Living on “Ilha Formosa” and being one of those translators who likes to get to know his authors before he represents them overseas, I don’t often translate poetry from mainland China, but I couldn’t resist translating Yu Jian's “Beethoven Chronology” and “Immanuel Kant.” Although these poems are often paired, they were written years apart. “A Beethoven Chronology” was composed in January 1984, when the Yunnan-based poet, who was then in his early thirties, fell under the hypnotic spell of Jean-Christophe, Romain Rolland’s ten-volume saga of the trials and tribulations of a composer modeled after Ludwig van Beethoven. Like the subject of his poem, Yu Jian, who suffers from hearing loss, struggled in obscurity for years before attaining his now-lofty status as one of the founding fathers of post-Soviet Chinese poetry. I can’t say I care much for the music of Beethoven, but I love the way this poem flickers between thoughts of the past and observations of an insistent present that keeps breaking into consciousness as if to say the milestones in the lives of the great men of history are no more (nor less) important than the highlights of an unseasonably pleasant winter day in Yu Jian’s hometown of Kunming. I also love the repetition and enjambment of “on a certain day in a certain month of the Enlightenment.” The Chinese actually says “on a certain day in a certain month of the eighteenth century,” which rather puzzled me since so many of the events Yu Jian mentions did not occur until the following century. But then I realized the poet was using the term (both here and in the companion poem on Immanuel Kant) as a synonym for the Enlightenment.
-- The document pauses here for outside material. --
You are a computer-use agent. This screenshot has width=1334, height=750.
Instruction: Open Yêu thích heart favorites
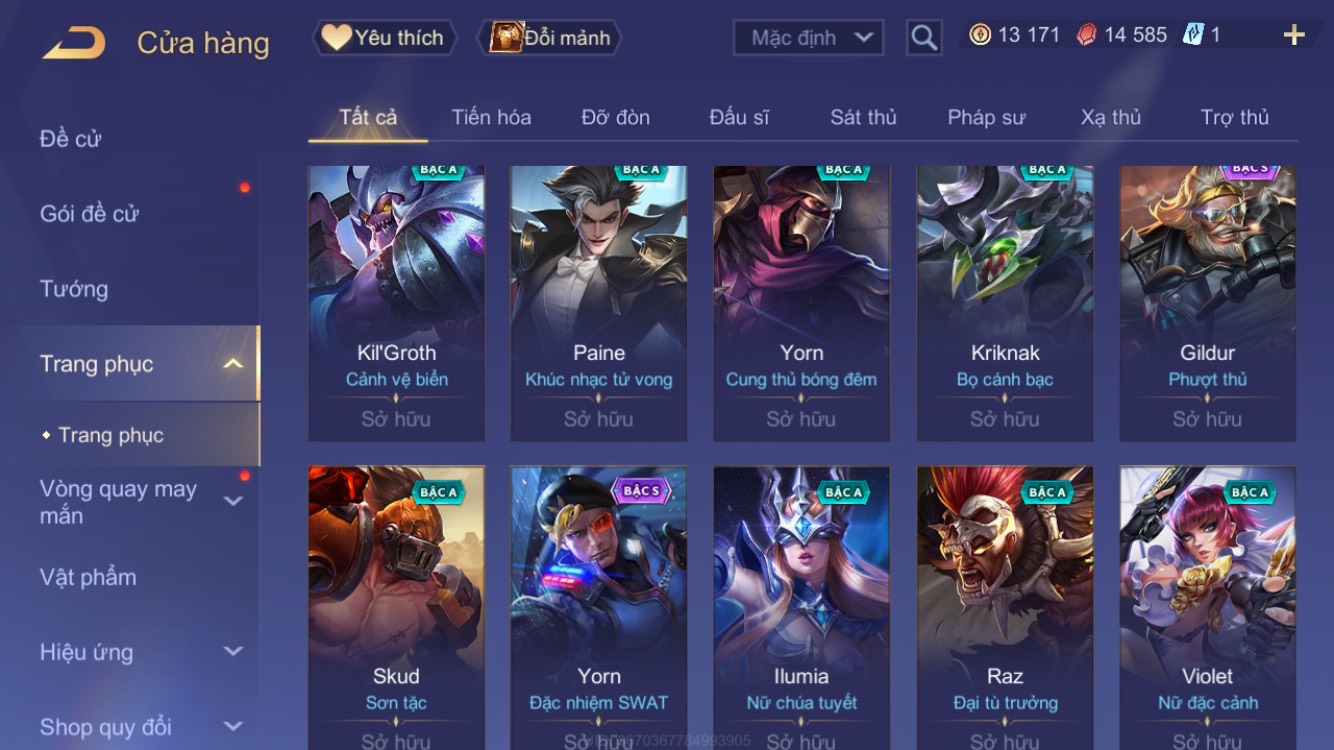tap(385, 38)
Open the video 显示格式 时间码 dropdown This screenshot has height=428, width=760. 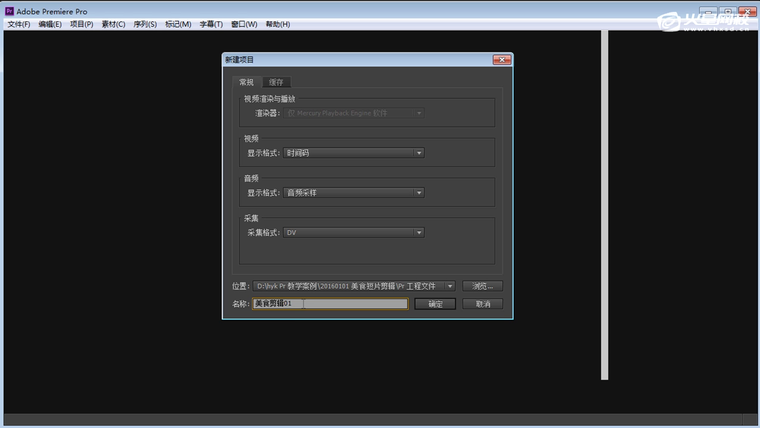(x=354, y=153)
Composed in the sprawling Whitmanic manner of Yu Jian’s middle period, “Immanuel Kant” was authored eight years after “A Beethoven Chronology” and is, I think, one of the most interesting poems ever written on an Enlightenment subject.  I had read snippets of Kant in graduate school, but all I could remember was his pithy distinction between the sublime and the beautiful—”The sublime moves, the beautiful charms”—and this curious maxim from Idea for a General History with a Cosmopolitan Purpose: “Out of the crooked timber of humanity no straight thing was ever made.” The more I read of Kant’s life and influence on the world we have inherited from the Enlightenment thinkers, the more I came to feel this maxim would have made an apt epigraph to Yu Jian’s portrait of the man who “built a saddle/ to master the world.”
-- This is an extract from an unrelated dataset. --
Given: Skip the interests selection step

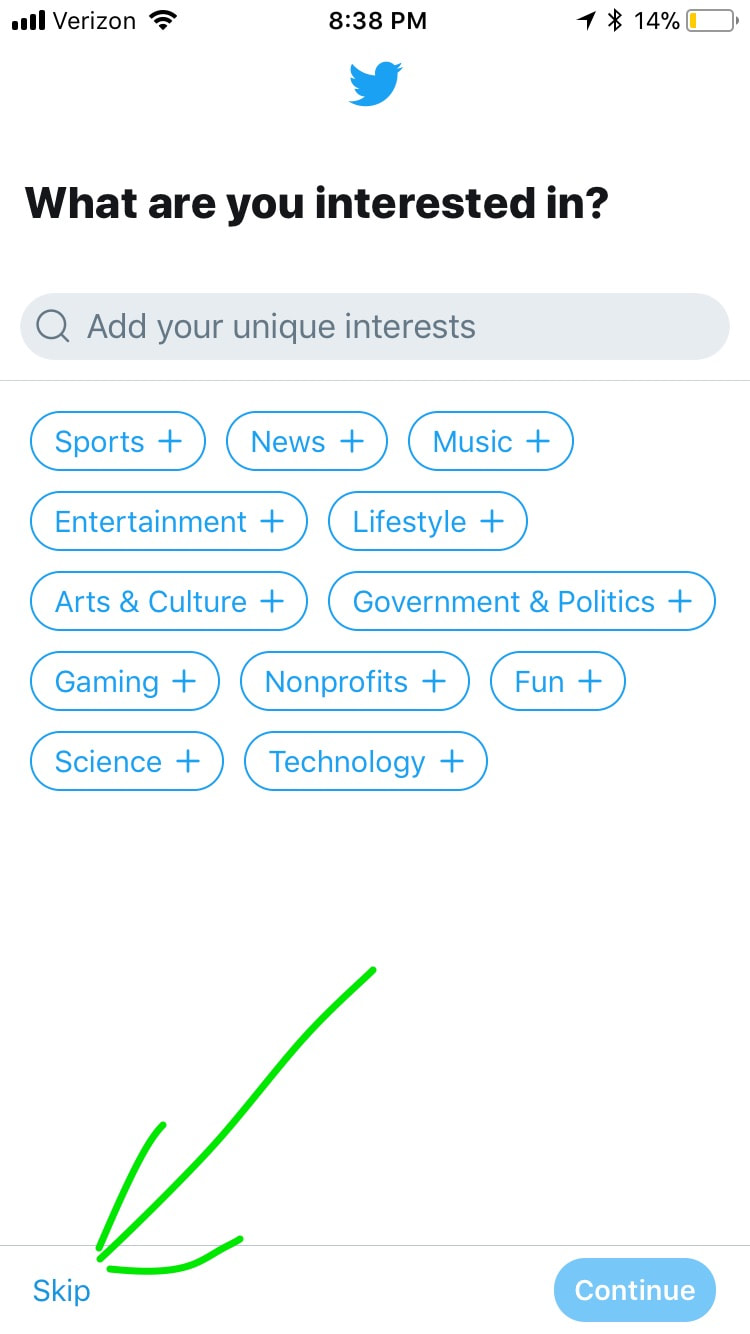Looking at the screenshot, I should (61, 1290).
I should perhaps say something about the Latin quotation in line eighteen: the original phrase, which roughly means “Don’t gorge on gourmet food,” is taken from the Analects, a two-thousand-year-old compendium of Confucian wisdom and practical advice on life and career management, fashion and “real-life” makeovers, healthy living, education, parenting, and food—to wit, a classical precursor to Yahoo!’s Shine. My first impulse was to translate the quotation into English, but then it occurred to me that the meaning of the phrase, which is written in classical Chinese, is probably less significant than the act of citing a canonical text enshrined in a language that once ruled half the planet but is now as dead as Latin. (A sobering thought for any translator.) I agonized over how to render this line for days until I happened to recall someone mentioning that the Jesuits, who were the first Europeans to acquire fluency in classical Chinese, had translated many of the Confucian classics into Latin, a language that Kant wrote in as fluently as German and was wont to quote during his table talk and lectures. By chance a Google search turned up a very competent version of the Analects by the Jesuit priest and sinologist Angelo Zottoli (1826–1920). Zottoli was one of the first and only Europeans to have passed the grueling Chinese Imperial exam, which even in the closing years of the nineteenth century was written entirely in classical Chinese and based, by and large, on the Confucian classics. I was thus not surprised to find his rendering of the phrase in question was as elegant as it was faithful. But lest readers think that Yu Jian was quoting a text written in Latin, I took the liberty of adding the reference to Confucius.